Wine vs. Workouts: Effects of alcohol

I don’t drink a lot, never really have – but I certainly enjoy an occasional beverage.  By ‘not a lot’, I would say I maybe had four drinks all summer long.  Yes…not a lot.

Last Friday night I went out and over the course of dinner and a short trip to a nearby bar I consumed two glasses of wine and a beer.  For me, that barely registered as a light buzz.  Especially given that dinner started at 8PM and I left the bar at midnight.  So three drinks in four hours.  Plus, over that same four hours I probably drank about two liters of water.  I was WAY up on the water.

I went home and continued drinking a lot of water, etc.. and thought nothing of it.  I got 8 hours of sleep in before waking up and feeling ready to go.  No ill affects, felt just fine and dandy.

Like my previous bricks earlier in the week, Saturday morning’s brick was designed as a quick set on the bike followed by a short run.  I hopped on the trainer and began my warm up.

So what did the additional alcohol do to my bike workout?  Check it out:

The Bike

For comparison purposes, I took the same snippet out of both workouts.  This particular snippet was immediately after completing my 10 minute warm-up.  It’s the first five minutes of high cadence drills.

The top graph is September 9th (last Tuesday evening).  You can’t see a ton from the graph, but look at the white text box (click it to expand).  Here’s the key items to keep in mind for that segment:

Sept 9 Avg Power: 234 watts
Sept 9 Avg Heart Rate: 146 bpm

For me, that’s smack in the middle of my Z2 for the bike, and the wattage is so-so for that particular chunk at that cadence (Avg 112RPM).  I can sustain a higher wattage for longer at a more normal cadence, but that’s beside the point.  In short – all is normal and well.


Now let’s look at last Saturday morning after wine the night before.  You can immediately see I try to start off at the higher wattage (by applying load on my trainer), but simply can’t sustain it within zone.  So I back off load – a lot.  Note the lines above are nice and smooth, yet below they are all over the place as I continue to try and course correct to stay in zone.


But I’m still above Z2 HR (My Z2 for the bike is 139-149).  In fact, my average HR over the course of five minutes still ends up being higher, while my wattage drops over 25 watts (over 10%!!!).

Sept 13 Avg Power: 209 watts
Sept 13 Avg Heart Rate: 150 bpm

So I’ve already lost 12% of my bike power and I still haven’t even gotten my heart rate back into Z2, from Z3.

I was consistently 20-80 watts LOWER for the same or slightly elevated HR.  Now mind you, I felt just fine – I wasn’t on my bike puking or anything.  It’s just that if you look at my power output and my HR, they aren’t even in the same ballpark – especially given the workout was half as long as the one either two or four days earlier.

Oh…but this fun isn’t over yet.  We’ll skip past the section where I normally push 340 watts for intervals and could only manage 260 watts within zone (and yet still mostly out of zone).  Instead we’ll go to the run, where things really become obvious.

The Run

In order to compare ‘like’ segments, I’ve chosen two Z4A areas.  These are fairly quick paces, but I’m still ‘showing restraint’. Z4A heart rate zone is 163 to 169.

While the two segments are different in length (Tues is 5 mins, and Saturday is 2 mins), that has no real bearing (actually, it even more so proves my point).
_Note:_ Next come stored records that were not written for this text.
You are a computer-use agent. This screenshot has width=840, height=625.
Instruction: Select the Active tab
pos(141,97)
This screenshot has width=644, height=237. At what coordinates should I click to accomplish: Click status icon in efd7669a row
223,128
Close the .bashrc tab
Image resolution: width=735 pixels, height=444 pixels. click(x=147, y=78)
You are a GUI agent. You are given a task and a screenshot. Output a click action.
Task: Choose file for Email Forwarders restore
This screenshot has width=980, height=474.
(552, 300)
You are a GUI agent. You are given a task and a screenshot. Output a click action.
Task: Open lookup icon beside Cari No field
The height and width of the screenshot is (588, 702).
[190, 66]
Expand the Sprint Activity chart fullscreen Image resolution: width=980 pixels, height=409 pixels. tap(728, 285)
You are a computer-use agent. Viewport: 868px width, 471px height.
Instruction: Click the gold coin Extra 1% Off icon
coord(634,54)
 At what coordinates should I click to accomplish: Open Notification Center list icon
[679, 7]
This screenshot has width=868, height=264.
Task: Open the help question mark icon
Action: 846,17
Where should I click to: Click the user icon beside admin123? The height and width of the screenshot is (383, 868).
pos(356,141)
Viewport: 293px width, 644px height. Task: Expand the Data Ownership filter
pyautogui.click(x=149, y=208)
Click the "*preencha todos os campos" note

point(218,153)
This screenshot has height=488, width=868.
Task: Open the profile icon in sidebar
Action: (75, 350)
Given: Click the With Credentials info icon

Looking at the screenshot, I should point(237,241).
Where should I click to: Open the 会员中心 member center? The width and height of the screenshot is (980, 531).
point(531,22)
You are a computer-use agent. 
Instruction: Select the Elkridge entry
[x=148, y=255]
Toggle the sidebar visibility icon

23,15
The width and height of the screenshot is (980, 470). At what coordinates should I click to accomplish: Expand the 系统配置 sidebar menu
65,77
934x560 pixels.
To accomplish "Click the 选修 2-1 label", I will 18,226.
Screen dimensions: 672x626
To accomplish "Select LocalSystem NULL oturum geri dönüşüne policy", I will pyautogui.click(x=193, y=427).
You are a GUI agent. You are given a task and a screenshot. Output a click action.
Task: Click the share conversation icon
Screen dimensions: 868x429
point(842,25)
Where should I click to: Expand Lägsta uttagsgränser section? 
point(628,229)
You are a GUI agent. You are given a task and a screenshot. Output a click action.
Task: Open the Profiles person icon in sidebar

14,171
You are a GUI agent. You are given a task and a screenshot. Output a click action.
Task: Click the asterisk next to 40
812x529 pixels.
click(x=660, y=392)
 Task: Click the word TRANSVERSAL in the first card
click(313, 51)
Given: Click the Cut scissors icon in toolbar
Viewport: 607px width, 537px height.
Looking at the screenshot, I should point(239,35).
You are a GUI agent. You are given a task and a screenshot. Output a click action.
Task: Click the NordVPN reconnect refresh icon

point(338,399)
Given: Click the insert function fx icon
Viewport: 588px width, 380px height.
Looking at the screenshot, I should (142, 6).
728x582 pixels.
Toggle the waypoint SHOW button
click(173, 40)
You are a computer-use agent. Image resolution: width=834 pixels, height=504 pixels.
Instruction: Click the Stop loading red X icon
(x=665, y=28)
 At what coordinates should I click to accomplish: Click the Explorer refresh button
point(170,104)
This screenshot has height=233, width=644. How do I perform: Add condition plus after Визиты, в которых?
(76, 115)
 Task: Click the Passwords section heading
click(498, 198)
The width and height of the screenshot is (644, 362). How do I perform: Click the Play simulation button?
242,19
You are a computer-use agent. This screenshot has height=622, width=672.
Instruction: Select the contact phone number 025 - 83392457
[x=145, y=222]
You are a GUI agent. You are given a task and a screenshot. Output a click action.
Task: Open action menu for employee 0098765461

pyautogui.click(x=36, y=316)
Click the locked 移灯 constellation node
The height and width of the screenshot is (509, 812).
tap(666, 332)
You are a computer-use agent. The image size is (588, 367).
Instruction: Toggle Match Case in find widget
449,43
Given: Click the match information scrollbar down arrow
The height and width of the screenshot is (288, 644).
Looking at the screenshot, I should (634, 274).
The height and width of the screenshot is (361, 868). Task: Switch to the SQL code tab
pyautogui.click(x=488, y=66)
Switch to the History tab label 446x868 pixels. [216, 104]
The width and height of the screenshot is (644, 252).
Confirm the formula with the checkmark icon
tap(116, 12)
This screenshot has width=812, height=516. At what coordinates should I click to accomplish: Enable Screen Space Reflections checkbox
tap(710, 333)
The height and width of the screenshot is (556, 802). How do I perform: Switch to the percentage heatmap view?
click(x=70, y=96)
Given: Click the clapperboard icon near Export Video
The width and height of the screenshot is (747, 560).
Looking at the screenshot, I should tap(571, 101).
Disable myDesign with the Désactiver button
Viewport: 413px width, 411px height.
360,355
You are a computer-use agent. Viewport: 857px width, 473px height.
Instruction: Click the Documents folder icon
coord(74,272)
Despite what the GPS says, this was a flat section.  Here’s September 9th (last Tuesday):


So for this Z4A section the two key averages are:

Sept 9th Pace: 6:28/mile
Sept 9th HR Avg: 168 bpm (upper Z4A)

So all in all, not bad – about where I’d want to be for any given random night AFTER a 45 minute interval ride.

Now let’s look at Saturday morning (post-wine), after only a 24 minute relatively easy ride.


While I ‘feel’ fine, the technology tells another story.  My HR is now skyrocketing roughly out of control.  And this is only 2 minutes into this set.

Sept 13th Pace: 6:37/mile
Sept 13th HR Avg: 175 bpm (lower Z5A)

That’s an enormousness jump from a heart rate perspective – two zones higher.  It normally takes me going sub-6 in order to break above 173ish.  Thus, on the run I’ve now lost 10 seconds a mile – but that’s the least of my problems – my HR is now 7 bpm higher.  So I’ve not only lost speed, but I’ve also lost two HR zones.

The Summary

Finally, here’s a little table showing the drops (or increases):


At first glance you may say “Oh, what’s a 2% drop in race pace”, but you’ve gotta  put in perspective that this is with a 4% INCREASE in HR…which is a lot.  Further, a 12% drop in wattage is a TON, especially considering I increased HR as well.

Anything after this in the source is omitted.